Actuaron 260 percusionistas de cinco continentes

Tambores de los cinco continentes atronaron París. En la gran explanada de La Villette, dentro del ciclo Colores del mundo, que reunirá de mayo a diciembre de este año las expresiones artísticas de diferentes culturas, con motivo del bicentenario de la Revolución, durante este fin de semana se celebró la manifestación Tambores 89, organizada en colaboración por la Fundación France-Libertés, la Misión del Bicentenario y el Parque de La Villette.

Procedentes de los cinco continentes, se reunieron para este acontecimiento musical 260 tambores en el amplio espacio, frente a la Géode, sobre la cuál se reflejaba al atardecer la manifestación, como un maravilloso y cambiante telón de fondo entre futurista y ciencia ficción.De los tres movimientos el más logrado fue el primero, La Statuaire Musicale, de dos horas. El público, desde su entrada en el parque, podía seguir todos y cada uno de los grupos, pasando de la "densidad" del sonido de los tambores de Calanda, al ritmo militar de los de la Guardia Republicana, o deleitarse con el delicioso espectáculo de la compañía Kim Moon-Sook, que tocaba el buk, un gran tambor suspendido.

El morlon, el rouler, el kavya, de la Isla de la Reunión, el bodhran y las cucharas irlandesas, maravillosamente tocadas por Johny McDongh, los siete percursionistas zaireños de una contagiosa alegría, o el doula caucasiano, sucedían al mridangam, del indio T. V. Gopalkrishnan, una de las maravillas de la fiesta, al zarb del dúo Chemirani iraní, o al grupo lqa'at iraquí.

En el segundo movimiento, La migración sonora, el espectáculo comenzó a hacer agua. Quizá por falta de confianza de los organizadores o por un espíritu pedagógico que no venía a cuento, decidieron mezclar al maravilloso sonido de los tambores las bandas magnéticas -por otra parte mal sonorizadas- y la voz de un tribuno, empeñado en convertir la fiesta en una lección de escuela primaria sobre los derechos humanos.

Sentados sobre la hierba, mientras la elite disponía de una tribuna -algo realmente incomprensible-, el pueblo pudo escuchar los solos de los intérpretes, magníficos en su mayoría, esperando la apoteosis final, en la cual los 260 tambores tocarían al unísono.

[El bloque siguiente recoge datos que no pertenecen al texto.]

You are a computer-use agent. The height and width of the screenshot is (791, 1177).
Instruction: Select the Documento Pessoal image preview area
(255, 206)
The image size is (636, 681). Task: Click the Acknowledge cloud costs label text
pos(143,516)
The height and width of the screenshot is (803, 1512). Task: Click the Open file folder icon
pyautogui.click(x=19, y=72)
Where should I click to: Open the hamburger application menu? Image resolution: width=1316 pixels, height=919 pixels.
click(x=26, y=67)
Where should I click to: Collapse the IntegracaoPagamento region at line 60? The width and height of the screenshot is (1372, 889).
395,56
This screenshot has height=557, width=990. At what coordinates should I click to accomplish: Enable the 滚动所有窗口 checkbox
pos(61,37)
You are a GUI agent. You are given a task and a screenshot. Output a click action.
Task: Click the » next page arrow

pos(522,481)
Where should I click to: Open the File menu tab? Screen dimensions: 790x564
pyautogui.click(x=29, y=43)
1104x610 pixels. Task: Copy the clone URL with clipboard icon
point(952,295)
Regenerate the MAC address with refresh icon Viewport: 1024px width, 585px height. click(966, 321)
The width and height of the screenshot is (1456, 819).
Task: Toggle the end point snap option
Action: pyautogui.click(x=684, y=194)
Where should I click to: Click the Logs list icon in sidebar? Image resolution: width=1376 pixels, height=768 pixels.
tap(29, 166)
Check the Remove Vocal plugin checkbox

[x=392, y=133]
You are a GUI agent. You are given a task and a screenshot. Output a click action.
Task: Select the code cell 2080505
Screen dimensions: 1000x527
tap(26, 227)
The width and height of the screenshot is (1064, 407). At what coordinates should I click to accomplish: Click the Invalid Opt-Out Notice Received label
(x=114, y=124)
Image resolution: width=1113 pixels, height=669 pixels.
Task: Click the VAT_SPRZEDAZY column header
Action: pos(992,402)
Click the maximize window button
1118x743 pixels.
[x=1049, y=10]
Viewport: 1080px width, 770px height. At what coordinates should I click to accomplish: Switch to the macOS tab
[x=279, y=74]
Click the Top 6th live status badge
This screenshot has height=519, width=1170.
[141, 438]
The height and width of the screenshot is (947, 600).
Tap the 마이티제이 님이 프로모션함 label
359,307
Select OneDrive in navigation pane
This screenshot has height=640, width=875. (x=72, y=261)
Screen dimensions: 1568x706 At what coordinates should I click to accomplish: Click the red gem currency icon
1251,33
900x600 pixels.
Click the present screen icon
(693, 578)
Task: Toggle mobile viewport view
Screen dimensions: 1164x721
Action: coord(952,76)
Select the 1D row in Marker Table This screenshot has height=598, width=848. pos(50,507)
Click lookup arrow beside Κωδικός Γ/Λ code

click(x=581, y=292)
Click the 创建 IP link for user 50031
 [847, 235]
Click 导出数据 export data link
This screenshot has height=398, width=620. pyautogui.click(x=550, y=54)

Gracias a un carrillón de ocho toneladas y 50 campanas, que introducía innecesariamente a cada grupo, al tribuno, que continuaba en sus trece, y a una cantante, sin duda con una voz hermosa, cuando se le oía, pero que parecía preguntarse qué estoy yo haciendo aquí, se consiguió aburrir al público con una escenograría no sólo ineficaz sino además cursi.

Al final, sólo durante un minuto, lo que frustró realmente. al público, pudo oírse a todos los intérpretes a la vez. Fue un momento magnífico, disminuido por unos humos rojos.